● Task requirements
Rewrite the lines below, changing every "dropdown arrow" to "drop-down arrow" and leaving everything else unchanged.

● Records shown
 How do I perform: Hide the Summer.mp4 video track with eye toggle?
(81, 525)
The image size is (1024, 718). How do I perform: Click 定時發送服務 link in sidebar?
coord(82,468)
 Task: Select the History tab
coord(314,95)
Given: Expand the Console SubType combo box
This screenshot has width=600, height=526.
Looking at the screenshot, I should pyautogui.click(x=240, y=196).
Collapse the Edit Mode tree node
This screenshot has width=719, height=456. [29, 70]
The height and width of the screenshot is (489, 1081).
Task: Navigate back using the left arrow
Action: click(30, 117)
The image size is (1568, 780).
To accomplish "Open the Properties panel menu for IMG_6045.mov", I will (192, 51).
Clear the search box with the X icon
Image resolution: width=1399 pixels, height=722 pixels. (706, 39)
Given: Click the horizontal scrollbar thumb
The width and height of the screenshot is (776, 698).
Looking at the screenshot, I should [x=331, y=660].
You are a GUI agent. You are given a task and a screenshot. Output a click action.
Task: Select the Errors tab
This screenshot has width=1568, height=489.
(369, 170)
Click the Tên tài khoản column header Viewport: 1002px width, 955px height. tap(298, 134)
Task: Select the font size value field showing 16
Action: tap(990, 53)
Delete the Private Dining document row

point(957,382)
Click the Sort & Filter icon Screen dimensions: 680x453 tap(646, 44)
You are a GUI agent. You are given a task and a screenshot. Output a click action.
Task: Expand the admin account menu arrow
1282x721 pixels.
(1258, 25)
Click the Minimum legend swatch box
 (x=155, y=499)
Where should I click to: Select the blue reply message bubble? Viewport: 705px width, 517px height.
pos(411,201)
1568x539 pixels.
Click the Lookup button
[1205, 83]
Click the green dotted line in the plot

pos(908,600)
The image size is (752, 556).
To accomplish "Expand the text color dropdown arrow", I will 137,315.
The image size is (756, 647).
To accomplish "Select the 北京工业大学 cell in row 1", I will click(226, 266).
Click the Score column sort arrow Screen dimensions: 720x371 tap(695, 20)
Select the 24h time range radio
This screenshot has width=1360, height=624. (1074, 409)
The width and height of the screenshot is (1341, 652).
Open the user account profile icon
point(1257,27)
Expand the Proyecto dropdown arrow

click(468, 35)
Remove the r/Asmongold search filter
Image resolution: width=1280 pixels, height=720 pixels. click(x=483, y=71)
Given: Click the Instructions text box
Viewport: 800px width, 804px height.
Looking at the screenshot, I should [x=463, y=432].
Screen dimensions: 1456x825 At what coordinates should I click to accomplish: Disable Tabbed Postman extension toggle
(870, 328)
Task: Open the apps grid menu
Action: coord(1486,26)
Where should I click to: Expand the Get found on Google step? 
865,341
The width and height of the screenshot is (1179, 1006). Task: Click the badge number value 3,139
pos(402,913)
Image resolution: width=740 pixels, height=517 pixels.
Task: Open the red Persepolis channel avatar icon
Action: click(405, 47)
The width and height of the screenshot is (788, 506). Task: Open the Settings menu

● Exercise response
 How do I perform: Hide the Summer.mp4 video track with eye toggle?
(81, 525)
The image size is (1024, 718). How do I perform: Click 定時發送服務 link in sidebar?
coord(82,468)
 Task: Select the History tab
coord(314,95)
Given: Expand the Console SubType combo box
This screenshot has width=600, height=526.
Looking at the screenshot, I should pyautogui.click(x=240, y=196).
Collapse the Edit Mode tree node
This screenshot has width=719, height=456. [29, 70]
The height and width of the screenshot is (489, 1081).
Task: Navigate back using the left arrow
Action: click(30, 117)
The image size is (1568, 780).
To accomplish "Open the Properties panel menu for IMG_6045.mov", I will (192, 51).
Clear the search box with the X icon
Image resolution: width=1399 pixels, height=722 pixels. (706, 39)
Given: Click the horizontal scrollbar thumb
The width and height of the screenshot is (776, 698).
Looking at the screenshot, I should [x=331, y=660].
You are a GUI agent. You are given a task and a screenshot. Output a click action.
Task: Select the Errors tab
This screenshot has width=1568, height=489.
(369, 170)
Click the Tên tài khoản column header Viewport: 1002px width, 955px height. tap(298, 134)
Task: Select the font size value field showing 16
Action: tap(990, 53)
Delete the Private Dining document row

point(957,382)
Click the Sort & Filter icon Screen dimensions: 680x453 tap(646, 44)
You are a GUI agent. You are given a task and a screenshot. Output a click action.
Task: Expand the admin account menu arrow
1282x721 pixels.
(1258, 25)
Click the Minimum legend swatch box
 (x=155, y=499)
Where should I click to: Select the blue reply message bubble? Viewport: 705px width, 517px height.
pos(411,201)
1568x539 pixels.
Click the Lookup button
[1205, 83]
Click the green dotted line in the plot

pos(908,600)
The image size is (752, 556).
To accomplish "Expand the text color drop-down arrow", I will 137,315.
The image size is (756, 647).
To accomplish "Select the 北京工业大学 cell in row 1", I will click(226, 266).
Click the Score column sort arrow Screen dimensions: 720x371 tap(695, 20)
Select the 24h time range radio
This screenshot has width=1360, height=624. (1074, 409)
The width and height of the screenshot is (1341, 652).
Open the user account profile icon
point(1257,27)
Expand the Proyecto drop-down arrow

click(468, 35)
Remove the r/Asmongold search filter
Image resolution: width=1280 pixels, height=720 pixels. click(x=483, y=71)
Given: Click the Instructions text box
Viewport: 800px width, 804px height.
Looking at the screenshot, I should [x=463, y=432].
Screen dimensions: 1456x825 At what coordinates should I click to accomplish: Disable Tabbed Postman extension toggle
(870, 328)
Task: Open the apps grid menu
Action: coord(1486,26)
Where should I click to: Expand the Get found on Google step? 
865,341
The width and height of the screenshot is (1179, 1006). Task: Click the badge number value 3,139
pos(402,913)
Image resolution: width=740 pixels, height=517 pixels.
Task: Open the red Persepolis channel avatar icon
Action: click(405, 47)
The width and height of the screenshot is (788, 506). Task: Open the Settings menu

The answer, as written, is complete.